Why do I look at it this way?
This shows me what the public markets value the most, which then translates into what private market investors place the most value on. I know most startups don’t have positive EBITDA margins, but investors in this current market are valuing unit economics over growth at all stages. If you look at the peers with the top 4 highest valuation multiples, they aren’t necessarily the fastest growers, or even the largest businesses.
This top 4 group does have higher margins on average. In fact, the group averages a 2024E EBITDA margin of 39.0% versus the broader peer group which averages a 2024E EBITDA margin of 17.6%. The growth rates among the two groups aren’t very far apart, in fact, the growth rate is lower in the higher valued group.
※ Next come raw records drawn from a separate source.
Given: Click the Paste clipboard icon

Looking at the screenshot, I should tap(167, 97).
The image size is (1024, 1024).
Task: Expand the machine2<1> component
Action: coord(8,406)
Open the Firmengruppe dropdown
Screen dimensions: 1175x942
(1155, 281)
This tells me everything I need to know about how the market places value on financial performance today.
What does this mean for startups?
This doesn’t mean that growth isn’t important. In fact, for most early and mid stage startups, growth is the key valuation driver in your funding rounds. However, it does mean that investors are looking more closely at your unit economics to figure out if you can grow into a profile that looks more like Veeva, Health Equity, Doximity and GoodRx.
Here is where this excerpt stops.